Alguns anos mais tarde, uma cheerleader foi instruída sobre o que esperar em um evento anual. "Fui avisada de que iríamos ao iate de um cara, e que ele tinha muito dinheiro - e que eu poderia ganhar muito dinheiro, se quisesse", em referência aos prêmios em dinheiro pelos concursos de dança. "Mas aquilo não era para mim, e muitas de nós sentíamos a mesma coisa. Mas estávamos assustadas demais e não nos queixamos. Sentíamos que nosso lugar na equipe seria comprometido se reclamássemos".

Teel, cujo nome continua pintado em duas vagas bem localizadas de estacionamento no FedExField, ainda que ele já não tenha um camarote no estádio, insistiu em que nada de inapropriado havia acontecido em seu barco, e que sempre tratou as cheerleaders com respeito."Tenho cinco irmãs", ele disse, acrescentando que nas festas em seu barco "não permitíamos que pessoa alguma fosse desrespeitada".

Ele acrescentou que o Redskins havia pedido para usar seu iate no evento de cheerleaders em 2012.

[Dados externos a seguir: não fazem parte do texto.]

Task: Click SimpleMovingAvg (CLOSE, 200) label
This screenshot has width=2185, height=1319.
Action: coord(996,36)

"Não era só álcool, foi um evento com comida, tudo bancado por mim, aliás, em agradecimento pelo trabalho que elas fazem", ele disse. "As pessoas que quiseram descer, desceram. As que quiseram ficar, ficaram. Não creio que qualquer pessoa tenha sido pressionada por dirigentes a participar de eventos ou ser boazinha com os patrocinadores. O encontro para desenvolver espírito de equipe era só para isso mesmo. Havia pessoas dançando? Claro. Mas não sei de nenhum concurso com prêmio em dinheiro".

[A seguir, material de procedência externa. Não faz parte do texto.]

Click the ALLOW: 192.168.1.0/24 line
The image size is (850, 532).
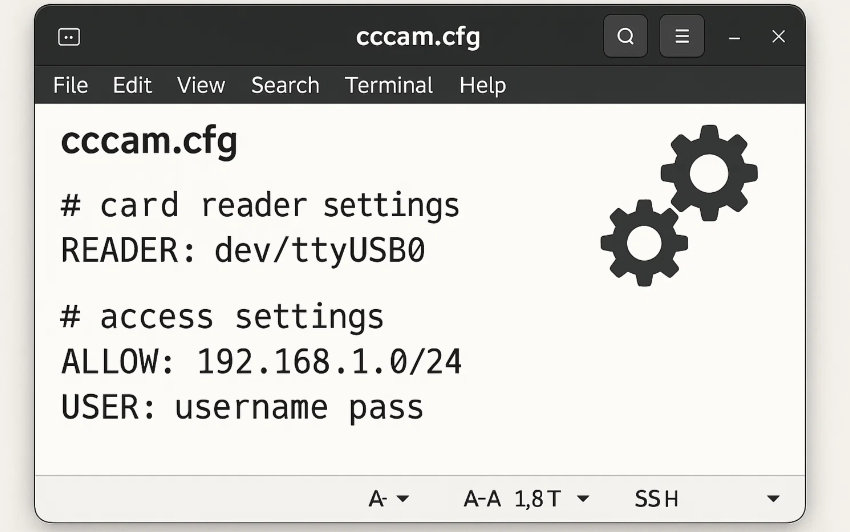click(x=261, y=362)
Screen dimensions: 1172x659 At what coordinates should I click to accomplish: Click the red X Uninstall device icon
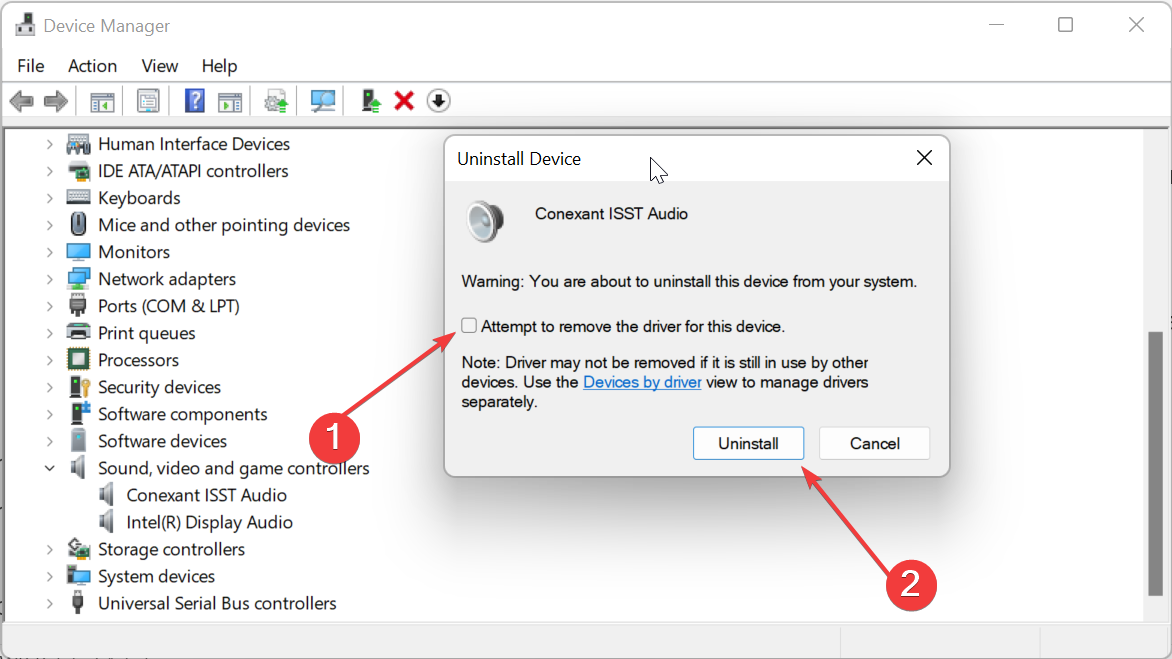pos(404,101)
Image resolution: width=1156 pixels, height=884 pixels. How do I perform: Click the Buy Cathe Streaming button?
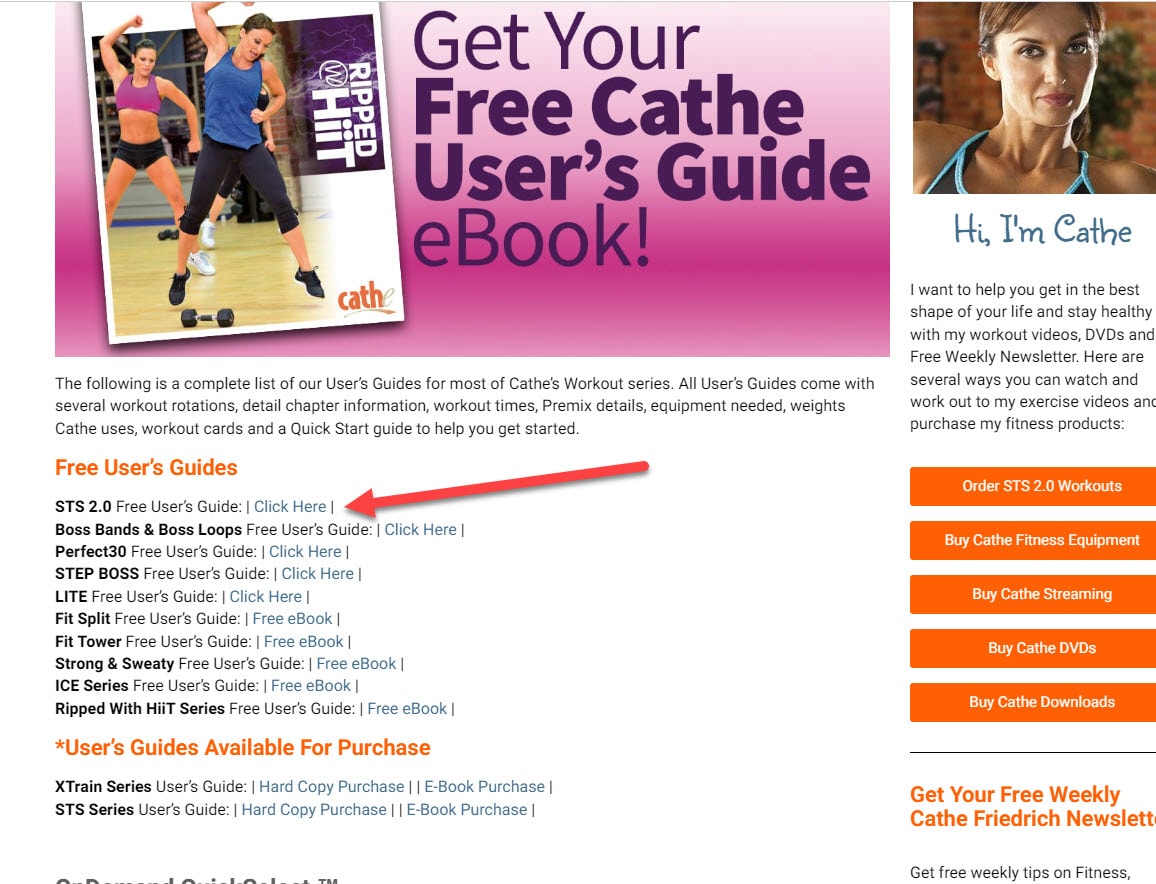1033,594
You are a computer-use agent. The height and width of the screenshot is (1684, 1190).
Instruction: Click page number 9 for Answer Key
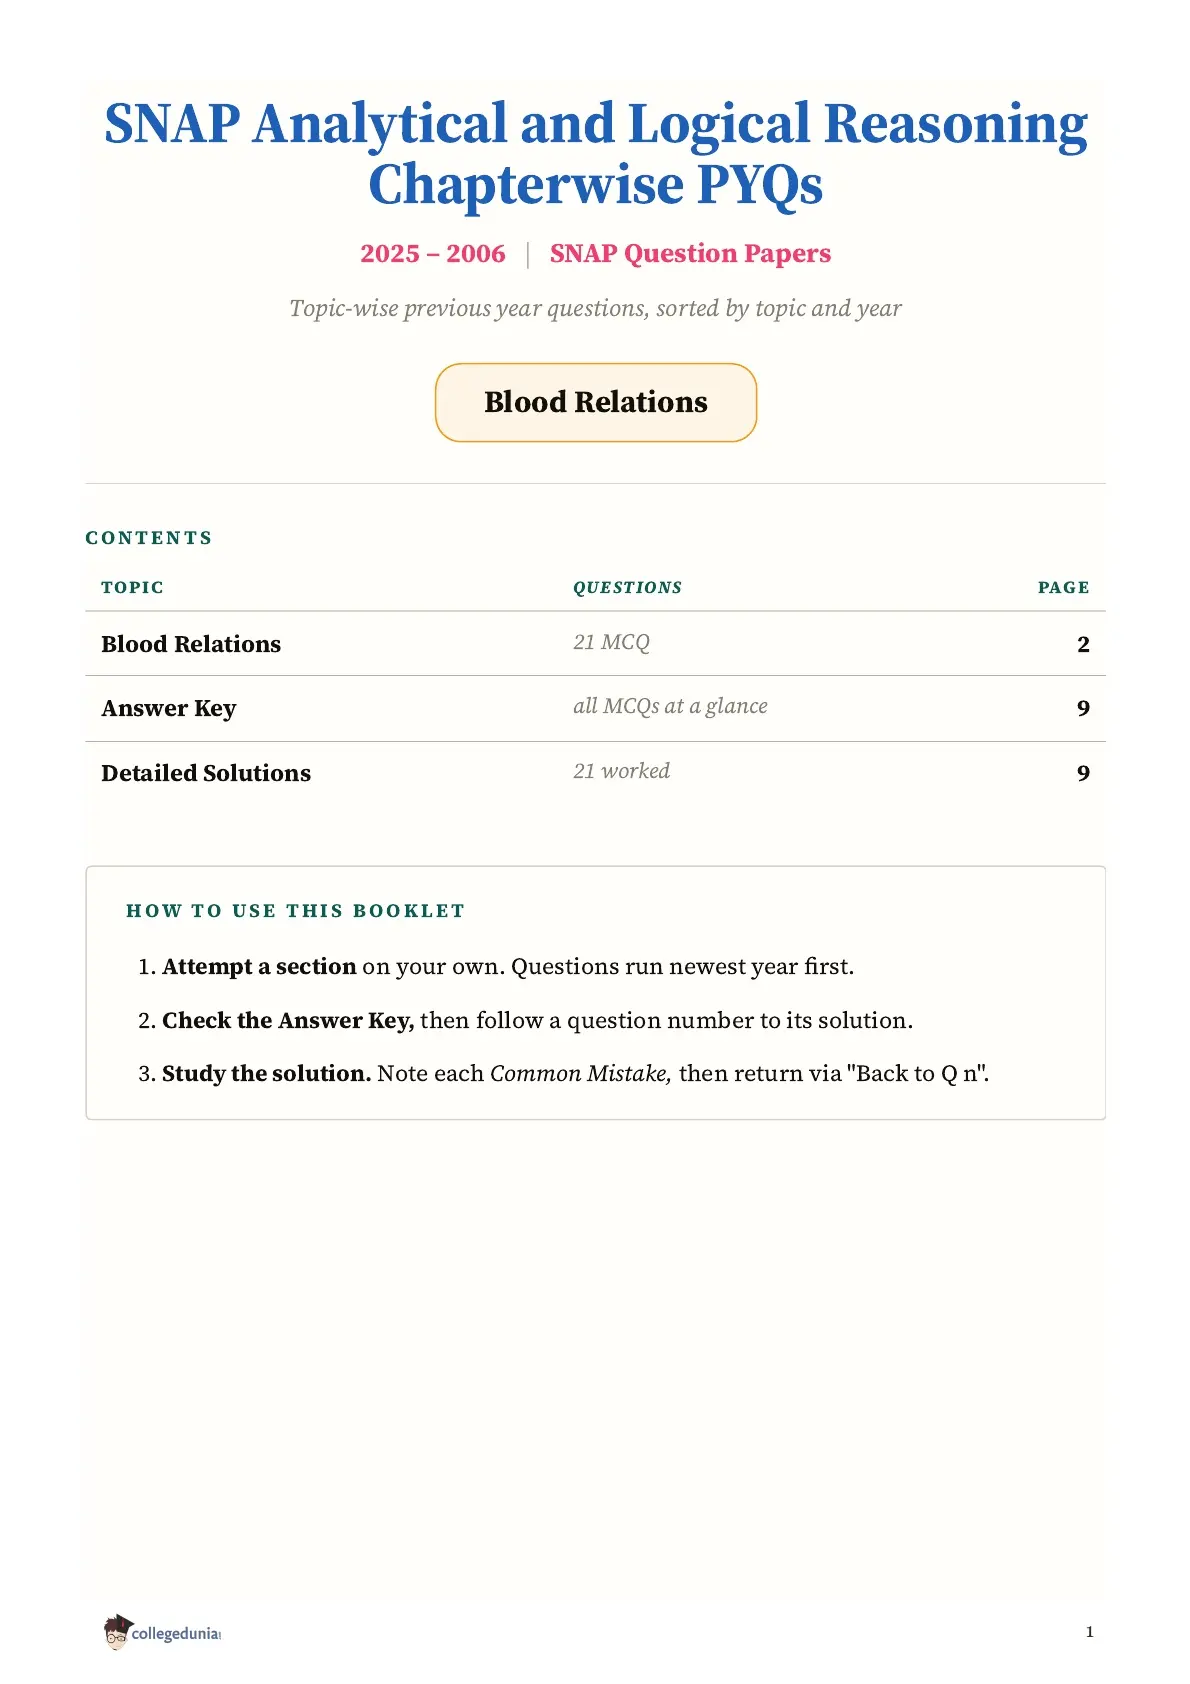pos(1083,709)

"Como uma barricada humana"

Para a viagem à Costa Rica, as cheerleaders tinham um  código de vestimenta: tops brancos, saias cáqui e saltos altos. Chapéus de praia eram permitidos, mas sapatos baixos não.

As malas continham maiôs, que elas tiveram de comprar para as sessões de fotos, e comida. Distúrbios de alimentação eram comuns na equipe, disseram diversas cheerleaders. Muitos dos times da NFL, se não todos eles, têm limites de peso para as cheerleaders estipulados em seus contratos, e proíbem que elas ganhem mais que alguns quilos de peso. O Occidental Grand Papagayo é um resort de pensão completa, mas as cheerleaders não se sentiam livres para comer nos bufês. Além disso, era comum que estivessem ocupadas demais para fazer uma refeição decent.

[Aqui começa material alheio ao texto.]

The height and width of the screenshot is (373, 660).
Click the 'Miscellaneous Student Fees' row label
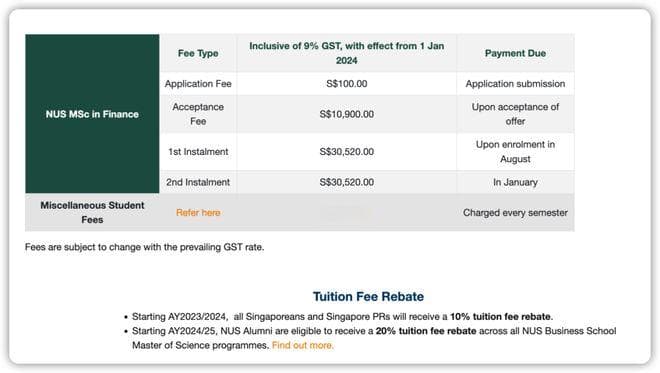(92, 212)
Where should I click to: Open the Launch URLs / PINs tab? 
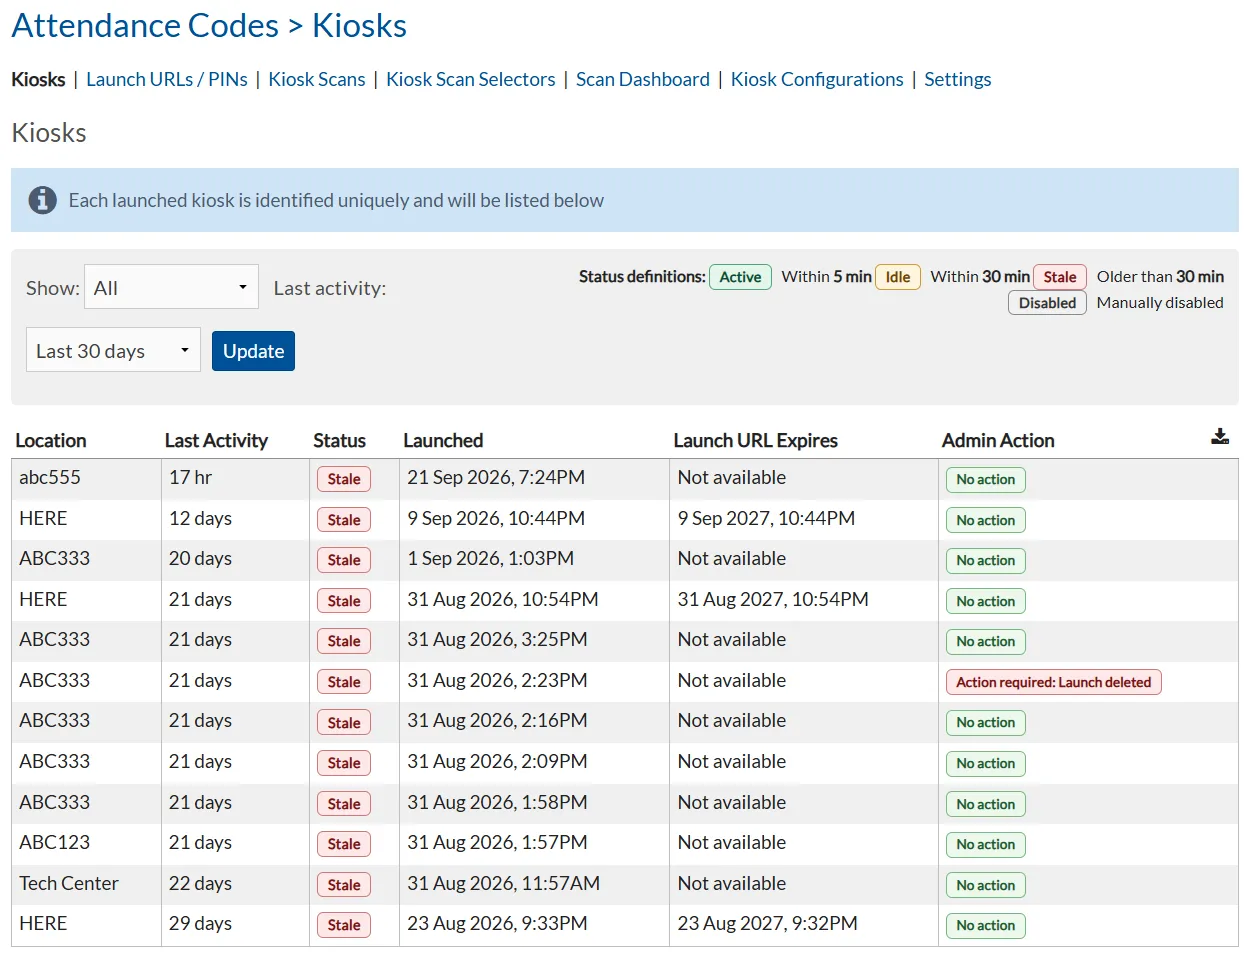coord(167,79)
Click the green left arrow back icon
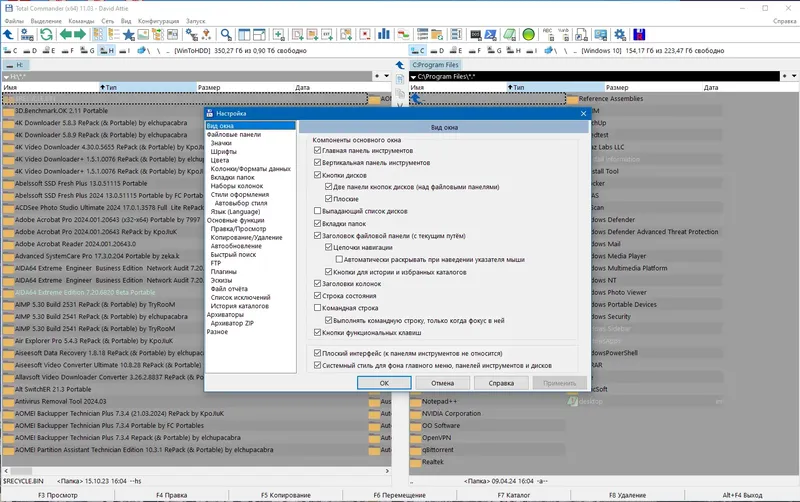This screenshot has width=800, height=502. coord(65,35)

Elas contaram que seus quartos de hotel se transformaram em mercados, com pilhas de barras de proteína e cereais, manteiga de amendoim e latas de atum.

Durante as sessões fotográficas, elas estavam ansiosamente conscientes de que os patrocinadores e outros hóspedes estavam assistindo.

"Na sessão de uma amiga, nos posicionamos em volta dela como uma barricada humana, porque ela estava basicamente nua, e assim impedimos que os caras a vissem", disse uma das cheerleaders. "Eu estava zangada porque via os caras que estavam conosco na viagem manobrando para nos ver, por trás do pano de fundo".

As nove cheerleaders selecionadas para acompanhar os patrocinadores a uma casa noturna foram transportadas por uma van do hotel, sem a companhia de dirigentes do Redskins. Quando chegaram ao clube, tudo estava escuro e a casa estava meio vazia, diversas delas disseram. Mas os homens que as solicitaram estavam lá.

As cheerleaders disseram que outra causa de incômodo era a presença de dirigentes do Redskins. Jojokian estava ausente, mas Lon Rosenberg, vice-presidente sênior de operações do clube, e Dennis Greene, presidente de operações de negócios, estavam lá. Uma ex-cheerleader do Redskins que trabalhava como assistente de campo durante os jogos do time estava encorajando as mulheres a beber e flertar, disseram as cheerleaders.